▶ [What to do] Pull out every line of the records below that contains the word "computer". Only matches with the same uppercase and lowercase letters count.

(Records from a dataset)
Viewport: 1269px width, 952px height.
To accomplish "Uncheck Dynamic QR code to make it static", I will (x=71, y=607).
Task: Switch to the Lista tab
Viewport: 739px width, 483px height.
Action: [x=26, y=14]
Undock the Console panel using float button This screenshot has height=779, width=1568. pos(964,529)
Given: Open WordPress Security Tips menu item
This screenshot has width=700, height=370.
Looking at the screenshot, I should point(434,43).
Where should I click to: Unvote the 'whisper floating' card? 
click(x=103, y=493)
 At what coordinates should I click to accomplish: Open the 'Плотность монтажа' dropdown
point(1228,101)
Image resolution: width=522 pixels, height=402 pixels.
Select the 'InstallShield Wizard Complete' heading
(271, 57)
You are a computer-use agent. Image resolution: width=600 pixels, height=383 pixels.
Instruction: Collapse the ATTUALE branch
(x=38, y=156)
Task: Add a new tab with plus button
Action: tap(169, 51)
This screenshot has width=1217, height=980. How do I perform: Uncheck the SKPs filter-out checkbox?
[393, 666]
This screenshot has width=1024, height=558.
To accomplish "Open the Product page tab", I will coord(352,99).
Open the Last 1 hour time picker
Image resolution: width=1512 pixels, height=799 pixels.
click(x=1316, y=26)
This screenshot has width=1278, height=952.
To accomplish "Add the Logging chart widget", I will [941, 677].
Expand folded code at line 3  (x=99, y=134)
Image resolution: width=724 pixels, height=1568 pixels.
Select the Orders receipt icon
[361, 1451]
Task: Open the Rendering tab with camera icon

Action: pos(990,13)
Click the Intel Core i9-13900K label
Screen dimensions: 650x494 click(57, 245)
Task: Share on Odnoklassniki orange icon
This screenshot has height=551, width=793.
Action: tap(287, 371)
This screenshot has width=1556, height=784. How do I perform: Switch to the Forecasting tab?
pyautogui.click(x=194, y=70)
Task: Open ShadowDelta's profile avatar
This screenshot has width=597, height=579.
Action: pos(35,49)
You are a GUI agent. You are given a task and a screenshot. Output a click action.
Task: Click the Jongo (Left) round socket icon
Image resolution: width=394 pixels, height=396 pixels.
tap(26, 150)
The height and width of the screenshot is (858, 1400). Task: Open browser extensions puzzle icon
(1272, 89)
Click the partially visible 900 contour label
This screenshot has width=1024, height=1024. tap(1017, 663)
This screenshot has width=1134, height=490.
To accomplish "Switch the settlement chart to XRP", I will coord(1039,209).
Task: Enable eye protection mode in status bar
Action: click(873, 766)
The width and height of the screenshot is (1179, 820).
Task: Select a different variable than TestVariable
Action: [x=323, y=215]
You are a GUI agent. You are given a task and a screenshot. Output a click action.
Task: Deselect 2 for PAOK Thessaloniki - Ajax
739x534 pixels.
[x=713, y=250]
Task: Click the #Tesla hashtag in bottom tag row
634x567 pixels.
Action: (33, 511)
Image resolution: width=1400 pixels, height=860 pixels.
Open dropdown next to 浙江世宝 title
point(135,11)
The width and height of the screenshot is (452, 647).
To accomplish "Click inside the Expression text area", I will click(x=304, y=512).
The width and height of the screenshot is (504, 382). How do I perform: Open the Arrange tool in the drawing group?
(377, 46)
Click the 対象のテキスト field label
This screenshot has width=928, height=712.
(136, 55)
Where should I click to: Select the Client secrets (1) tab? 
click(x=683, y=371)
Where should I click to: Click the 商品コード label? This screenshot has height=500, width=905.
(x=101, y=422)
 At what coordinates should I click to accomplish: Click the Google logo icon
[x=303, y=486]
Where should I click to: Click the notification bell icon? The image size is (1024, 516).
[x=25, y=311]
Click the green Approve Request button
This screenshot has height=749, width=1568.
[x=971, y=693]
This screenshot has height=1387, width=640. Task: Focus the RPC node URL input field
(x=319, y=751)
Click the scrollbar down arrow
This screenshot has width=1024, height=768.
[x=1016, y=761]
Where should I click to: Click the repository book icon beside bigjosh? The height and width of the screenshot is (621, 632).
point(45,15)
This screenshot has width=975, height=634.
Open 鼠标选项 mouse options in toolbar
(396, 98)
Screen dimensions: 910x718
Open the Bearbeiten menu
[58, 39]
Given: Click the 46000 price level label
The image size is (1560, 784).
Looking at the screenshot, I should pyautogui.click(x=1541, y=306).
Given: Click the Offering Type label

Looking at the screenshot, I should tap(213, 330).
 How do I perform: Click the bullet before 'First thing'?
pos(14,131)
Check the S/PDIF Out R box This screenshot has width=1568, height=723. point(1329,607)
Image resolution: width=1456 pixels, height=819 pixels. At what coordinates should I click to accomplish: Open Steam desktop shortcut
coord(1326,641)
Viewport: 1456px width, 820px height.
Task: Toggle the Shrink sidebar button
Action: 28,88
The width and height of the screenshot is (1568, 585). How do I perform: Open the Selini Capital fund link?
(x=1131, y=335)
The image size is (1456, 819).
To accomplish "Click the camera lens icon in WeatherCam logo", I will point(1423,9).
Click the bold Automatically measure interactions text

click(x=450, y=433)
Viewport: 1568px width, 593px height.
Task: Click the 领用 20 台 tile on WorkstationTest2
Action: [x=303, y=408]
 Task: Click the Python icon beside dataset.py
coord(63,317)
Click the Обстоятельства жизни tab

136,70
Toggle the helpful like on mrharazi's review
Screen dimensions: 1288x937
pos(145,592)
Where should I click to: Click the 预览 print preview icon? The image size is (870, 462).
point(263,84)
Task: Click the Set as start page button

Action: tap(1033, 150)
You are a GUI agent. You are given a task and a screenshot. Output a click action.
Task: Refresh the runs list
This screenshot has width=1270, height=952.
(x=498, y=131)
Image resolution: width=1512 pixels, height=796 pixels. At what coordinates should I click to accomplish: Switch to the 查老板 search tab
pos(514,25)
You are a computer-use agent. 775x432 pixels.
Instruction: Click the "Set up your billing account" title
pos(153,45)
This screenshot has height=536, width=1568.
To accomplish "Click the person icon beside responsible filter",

▶ [Complete output]
You are a computer-use agent. Image resolution: width=600 pixels, height=383 pixels.
You are a computer-use agent. 775x432 pixels.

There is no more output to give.